Have you found yourself shopping for yourself or for loved ones, and wondered “why pay more for high end jewelry if there’s stylish options for less?” This is a valid question, because everyone has a budget, and your money is always a key deciding factor. We’d like to suggest that quality is also a key factor, not just for longevity but for the practical reason that more affordable jewelry often causes skin irritation or allergic reactions. Whether you have nickel or copper sensitivity or not, it helps to know a bit about the metals and materials used in jewelry. This allows you to make educated choices about what is worth purchasing. Like Coco Chanel, we are all for mixing costume jewelry with investment pieces – but green rings left on your finger and itchy skin around your earrings is neither fun nor elegant. Let’s learn how to choose jewelry that looks good and also physically feels good on your skin.

The Basics

First of all, most mainstream jewelry (as in, more affordable jewelry sold in popular stores that isn’t fine jewelry) tend to use nickel, copper or brass as a base metal. This jewelry is often gold-plated, and with continuous wear, the top layer will rub off and your skin will interact with the base metal, which can often cause unwanted reactions. It is very common for allergies to develop, so if you were able to wear costume or marketplace jewelry when you were younger, but find your skin getting irritated by it now, that’s normal. Listen to your body. Jewelry should make you feel beautiful and happy, not swollen and itchy.

Breakdown of Gold & Silver

When considering mainstream jewelry, ask questions. Is it gold-plated, silver-plated, gold-fill, gold vermeil, sterling silver or solid gold?
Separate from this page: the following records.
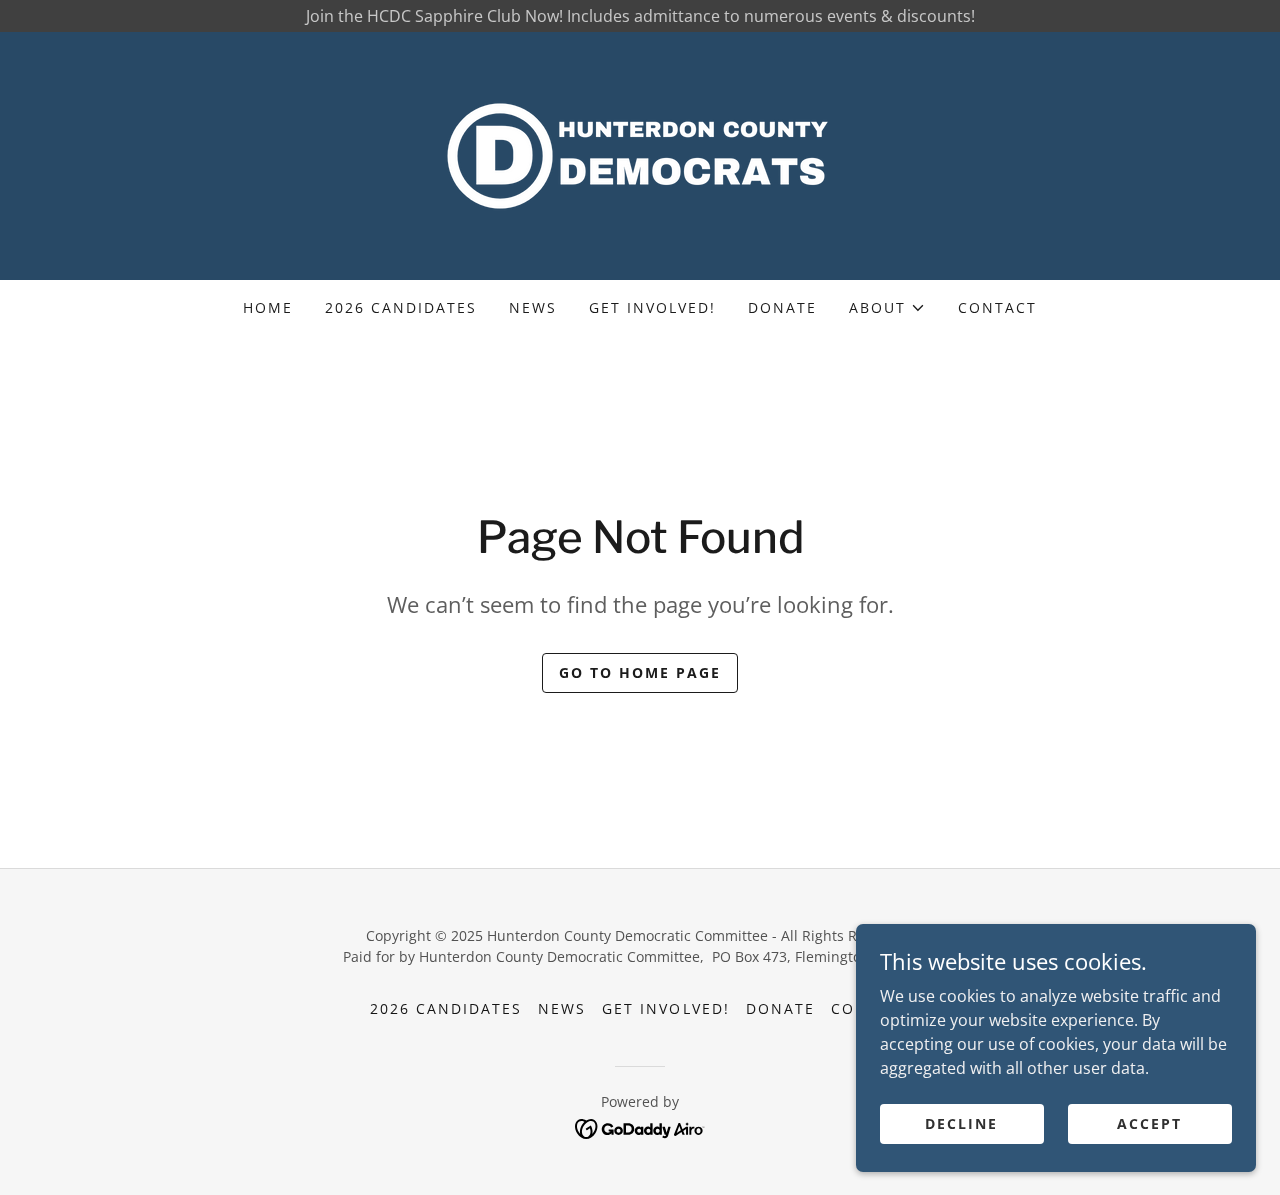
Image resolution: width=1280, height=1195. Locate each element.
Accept (1149, 1123)
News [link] (533, 307)
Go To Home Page (640, 672)
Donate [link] (782, 307)
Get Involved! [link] (652, 307)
Here are common jewelry term defined, and listed in order from least recommended to most recommended.

  • Gold-plated: a base metal (nickel/copper/brass) dipped in a thin layer of gold.

  • Silver-plated: a base metal (nickel/copper/brass) dipped in a thin layer of silver.
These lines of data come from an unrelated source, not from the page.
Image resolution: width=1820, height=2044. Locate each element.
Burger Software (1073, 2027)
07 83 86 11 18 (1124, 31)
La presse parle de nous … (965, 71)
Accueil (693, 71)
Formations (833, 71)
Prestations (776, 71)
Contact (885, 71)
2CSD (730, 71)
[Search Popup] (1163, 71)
  • Gold-fill: uses a base metal but has a higher quality and thicker layer of gold than gold-plated jewelry.

  • Gold vermeil: a sterling silver base dipped in a thin layer of gold.
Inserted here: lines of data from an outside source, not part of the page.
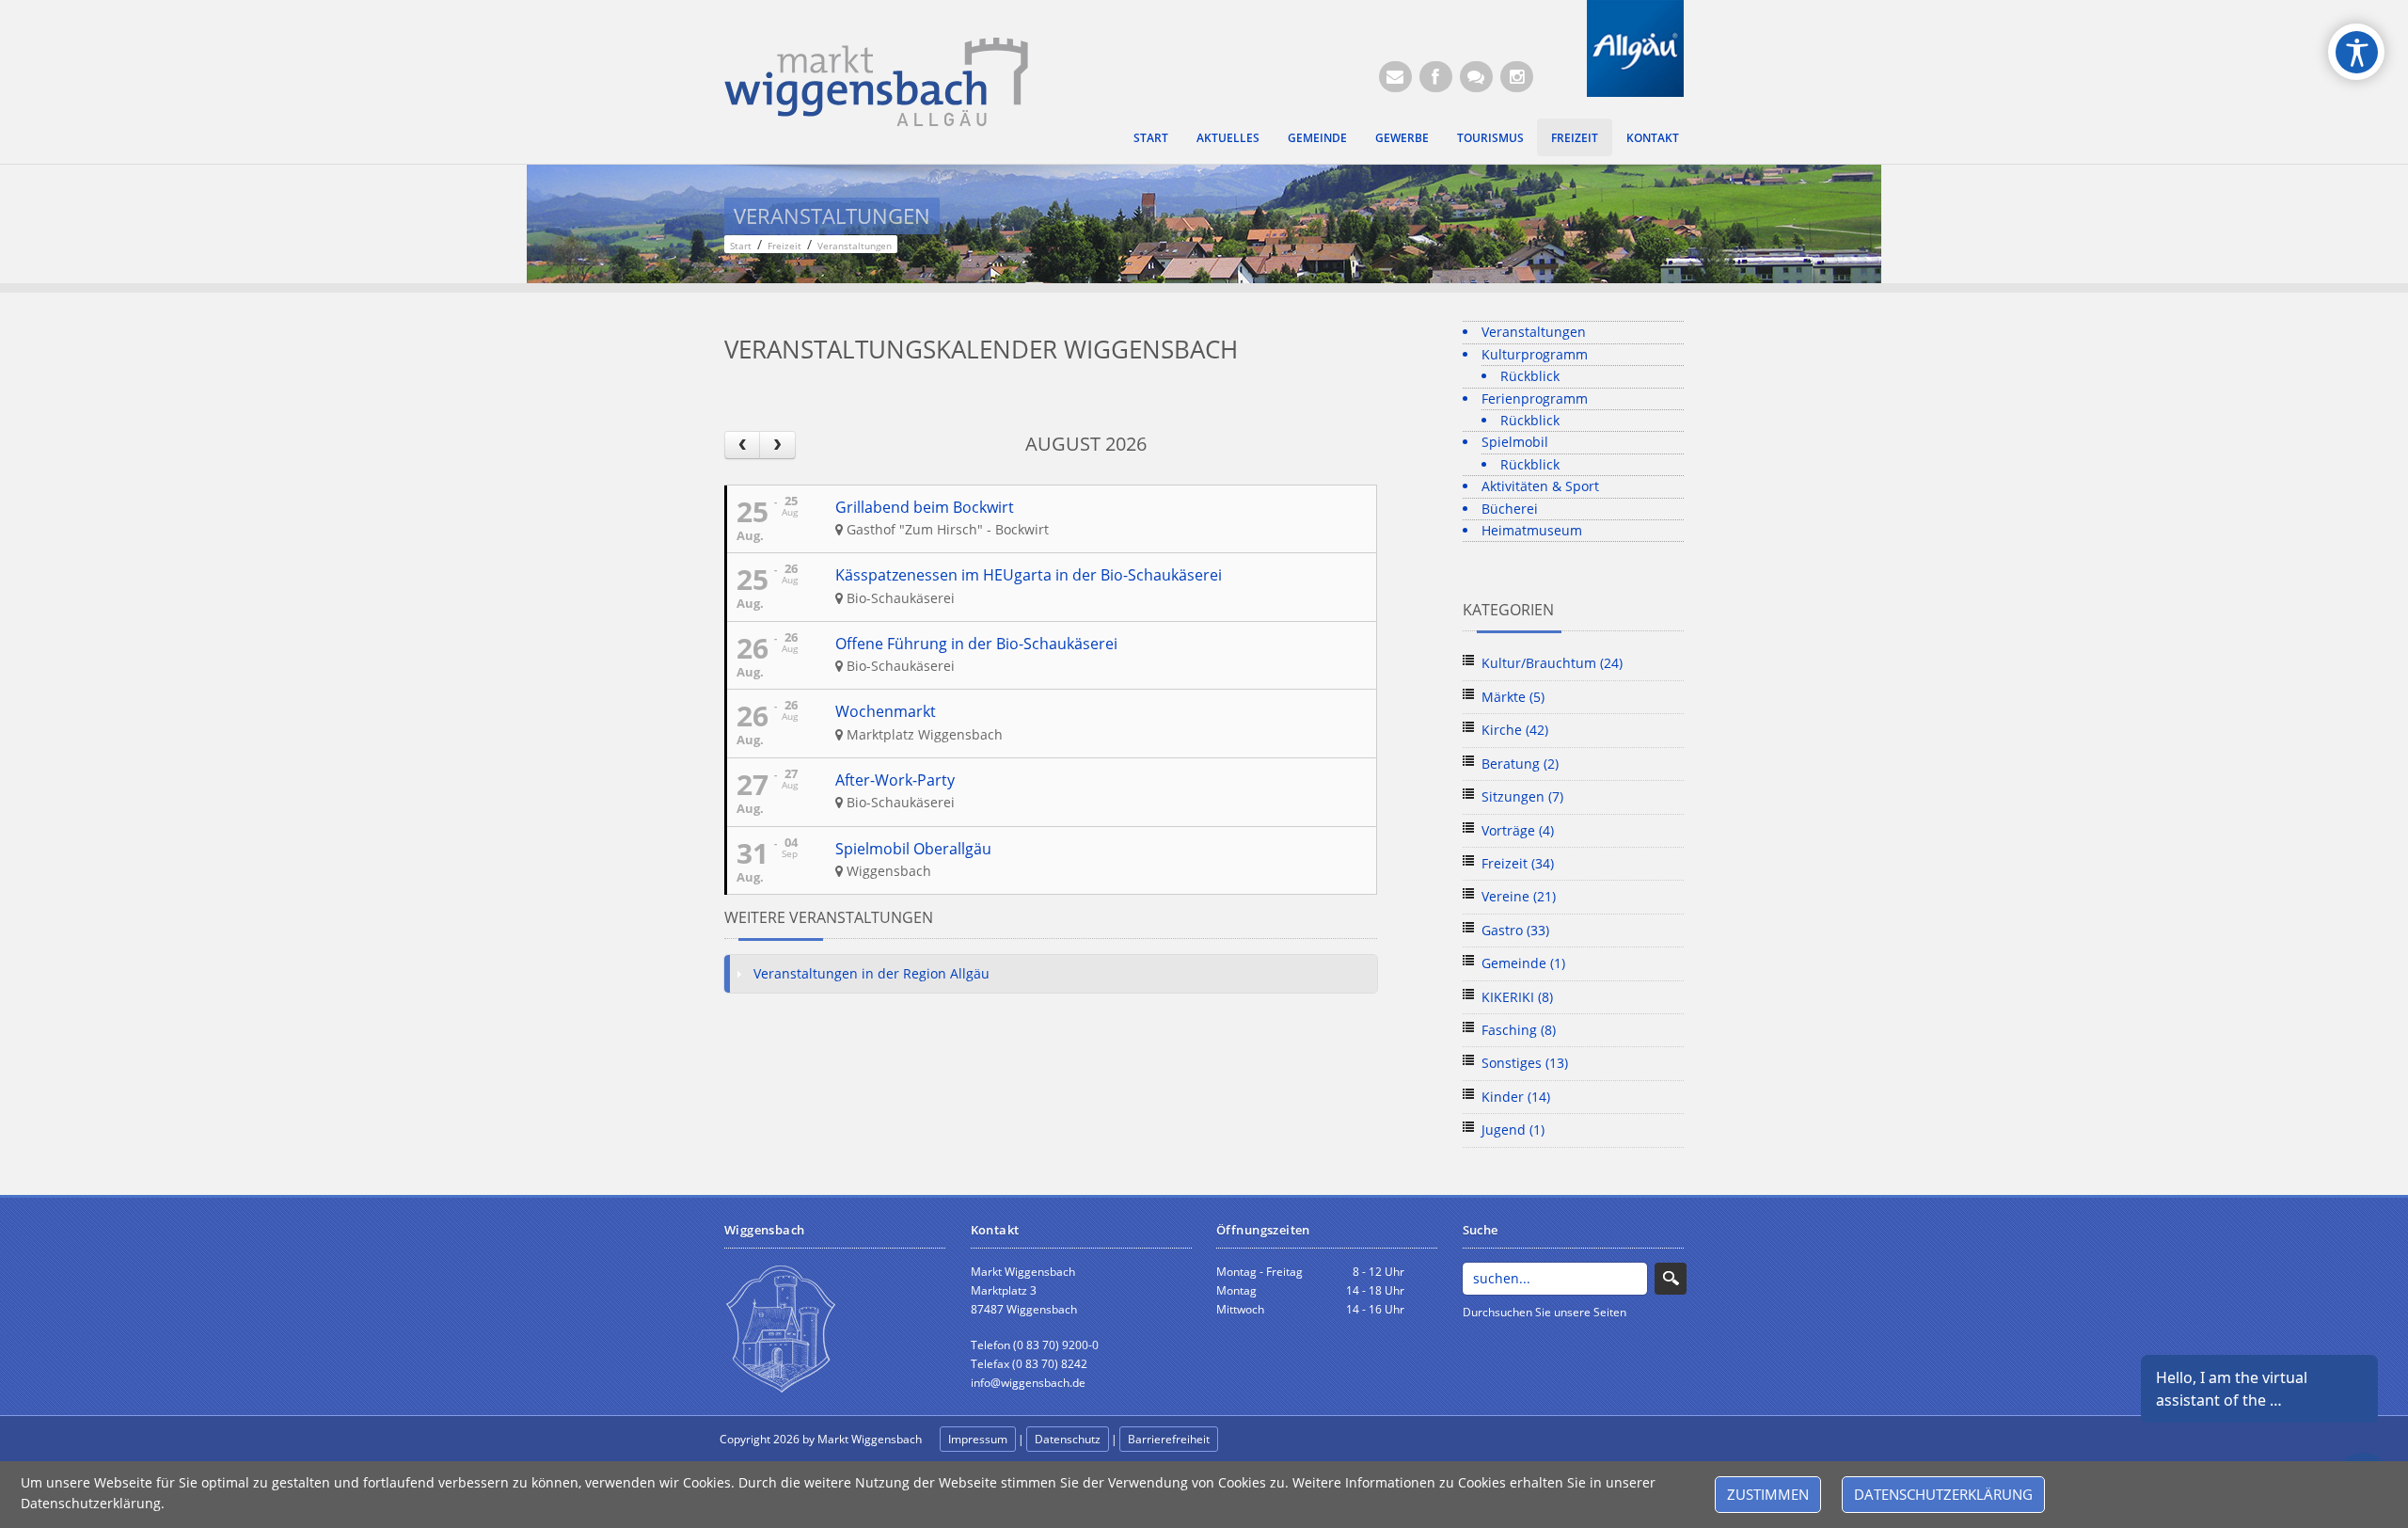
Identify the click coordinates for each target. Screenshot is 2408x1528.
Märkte (1513, 697)
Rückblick (1530, 376)
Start (1150, 137)
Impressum (977, 1439)
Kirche (1514, 730)
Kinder (1515, 1097)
  • Sterling silver: 92.5% silver mixed with 7.5% other metals. Not often found in fine jewelry stores.

  • Solid gold: an alloy that combines pure gold with a mix of metals (silver, zinc, copper) to add extra shape and durability. 18K gold is 75% gold, and 25% other metals.

  • Platinum: at 95% pure platinum, this is the purest metal for those with sensitive to very sensitive skin. White gold contains nickel and rose gold contains copper, so for absolute peace of mind, go with platinum (or 18K yellow gold).

As you can see, platinum or solid yellow gold are your safest bets. Sterling silver is also a better buy than silver-plated, because it is made up of 92.5% silver and only 7.5% other metals. Don’t forget to check that the tag actually states it’s 92.5% silver, instead of just a piece that has some sterling silver mixed in. Depending on how sensitive you are, sterling silver may work for you, but the highly allergic or sensitive will still likely react to the nickel or the other base metals contained in it. For yellow-gold jewelry lovers, 18K or 19K gold is best because it has a higher percentage of pure gold (75%). Gold vermeil has more actual gold than gold-plated or gold-fill jewelry, but if you’re willing to pay more for gold vermeil (yes, it costs more than gold-plated or gold-fill), 14K solid gold (58% pure gold) is better than vermeil. Trial and error has likely given you a good idea of what type of jewelry material you are sensitive/allergic to, but if you aren’t sure, definitely ask an allergist or dermatologist.

How to Mix Trend and Fine Jewelry

Obviously, we are biased. This doesn’t mean that fine jewelry still isn’t best in terms of quality, and also for those with sensitive skin or nickel allergies. At the same time, we also understand that for most jewelry lovers, you may not want to wear the same earrings every single day, and can’t run out to buy a new emerald cocktail ring every time you have a special event to go to (if you can, rock on, boss). Be creative and strategic! We say go for top quality earrings and rings since these are often worn for long periods of time, and mix in wooden or acrylic bangles. Or if you usually wear your hair down, invest in a necklace or bracelet that can be worn often, and throw on colourful costume jewelry or dramatic layers of fake pearls when you want a more statement look. However you choose to find balance between your finances and style, we hope the information we shared today was useful!